- [Tareas]:
• A. Transcriba del relato el fragmento que comienza en "Revelaron la matzebá" y termina en "en la piedra.".
• B. Responda brevemente, según el relato:
(i) ¿Cuánto tiempo había pasado desde el fallecimiento de la madre cuando el padre dio su discurso?
(ii) ¿Por cuántos años estuvieron casados los padres?
(iii) ¿Qué edad tiene el padre?

- [Texto del documento]:
Revelaron la matzebá (lápida) y ahí estaba yo de pie, delante de la tumba de mi madre, junto con familiares y amigos cercanos, a la espera de sentir algo. Me di cuenta cómo ver la lápida hace que la muerte sea más real. Lo que sentí fue alivio de que no había errores en el texto tallado en la piedra.

Pero entonces, mi padre habló. Era la primera vez que daba un discurso fúnebre acerca de mi madre desde que ella falleció hace casi cinco meses. No había manera de que hubiese podido hablar en el funeral sin romperse por completo. En la inauguración de la lápida, las lágrimas brotaron de sus ojos antes de que pudiese articular la primera sílaba, pero se sobrepuso a ellas y dio un homenaje brillante y muy veraz sobre mi madre, que, como decía la lápida: “Dedicó su vida a su familia y al pueblo judío”.

Mis padres estuvieron casados por casi 63 años; aún se puede apreciar el amor palpable que mi padre sentía —y todavía siente— por mi madre. No es de extrañar que, de acuerdo a la ley judía, los hijos deben estar de luto por sus padres por un año, mientras que un cónyuge debe estar de luto sólo por 30 días. Yo tengo que decir Kadish un trillón de veces al día, lo cual me obliga a pensar constantemente en mi madre en medio de mi agitada rutina. Mi padre no necesita esas prácticas de duelo para recordar a mi madre. No hay un minuto que pase en el cual él no piense en ella. Sus vidas estaban completamente entrelazadas. ¿Cómo puede olvidarla? La preocupación que todos tenemos ahora en la familia es: ¿Cómo podrá vivir sin ella?

En un principio, viajé a Toronto para enfrentar la muerte de mi madre de manera más profunda; pero en cambio descubrí la notable fortaleza de mi padre. A los 83 años de edad, viviendo con úlceras en el colon y una serie de otros problemas de menor importancia, mi padre, un prominente endocrinólogo que también trabaja en medicina nuclear, todavía camina al hospital temprano cada mañana y trabaja media jornada. Y como si fuera poco, esta semana su vida está a punto de atravesar dos importantes cambios: se trasladará del espacioso condominio en el cual él y mi madre vivieron durante los últimos 20 años, y además, el pequeño hospital en el que pasó la mayor parte de su carrera, cerrará sus puertas para fusionarse con una nueva institución, de última tecnología, y transformarse así en un inmenso centro médico que abrirá sus puertas esta semana.

- [Datos proporcionados]:
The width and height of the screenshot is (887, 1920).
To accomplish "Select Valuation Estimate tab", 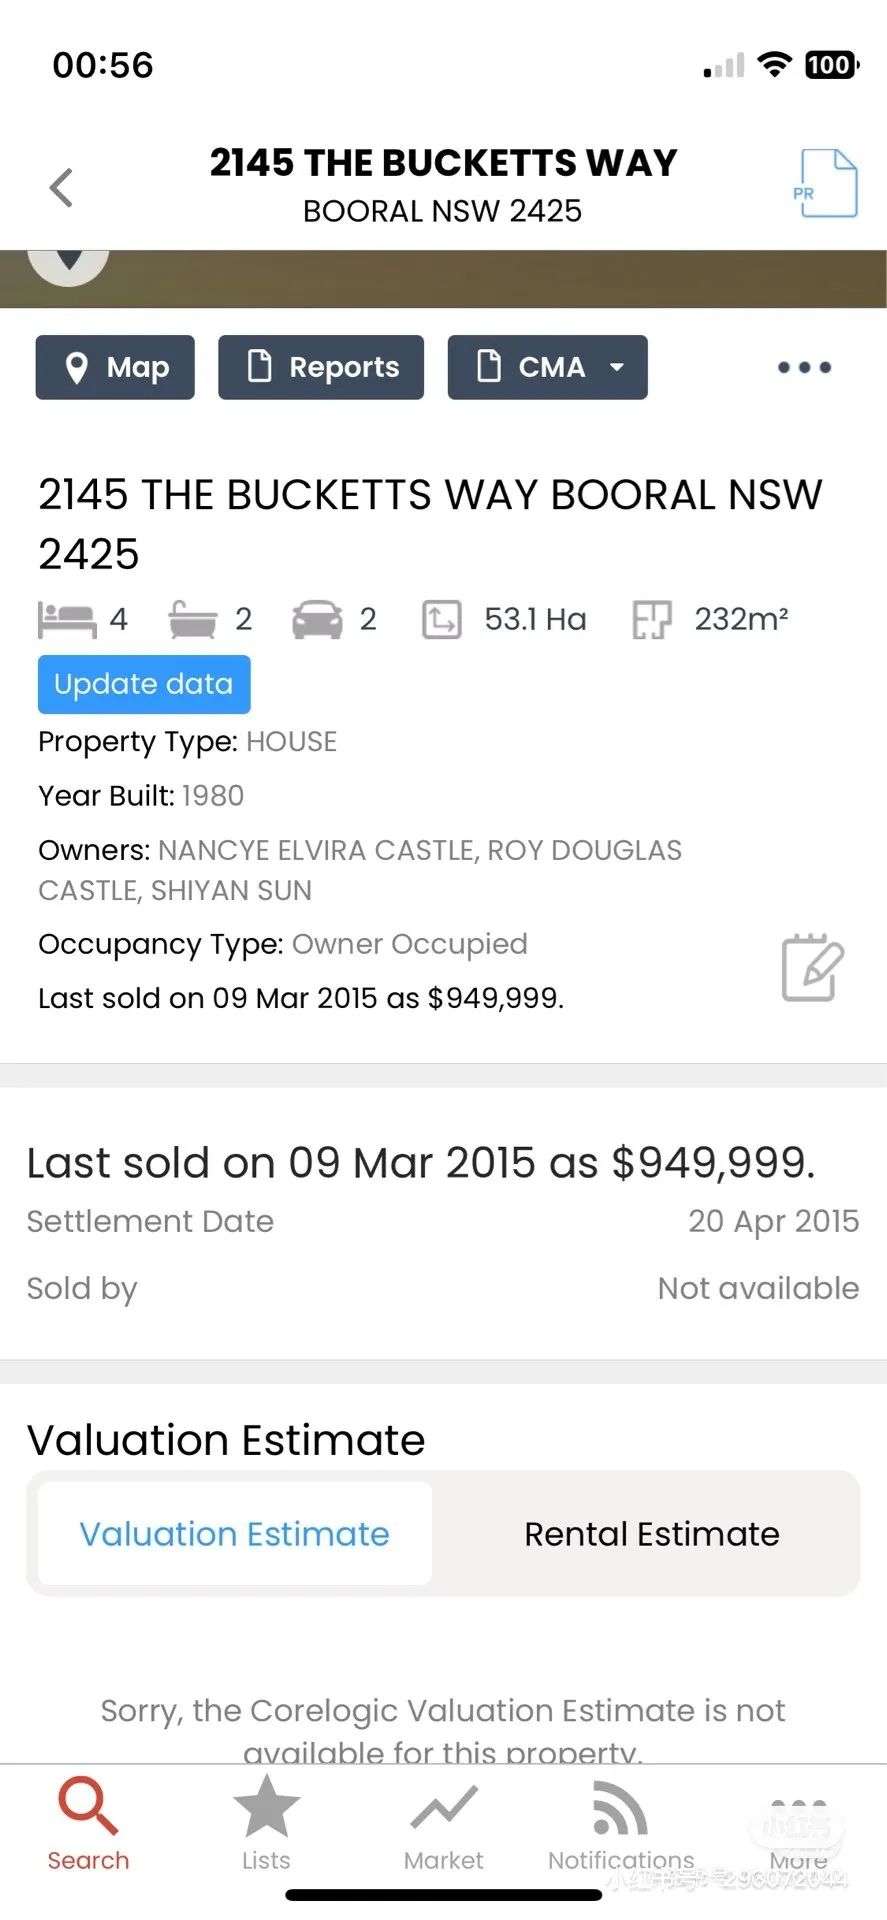I will click(234, 1534).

- [Respuestas]:
• A.
Revelaron la matzebá (lápida) y ahí estaba yo de pie, delante de la tumba de mi madre, junto con familiares y amigos cercanos, a la espera de sentir algo. Me di cuenta cómo ver la lápida hace que la muerte sea más real. Lo que sentí fue alivio de que no había errores en el texto tallado en la piedra.

• B.
(i) Casi cinco meses.
(ii) Casi 63 años.
(iii) 83 años.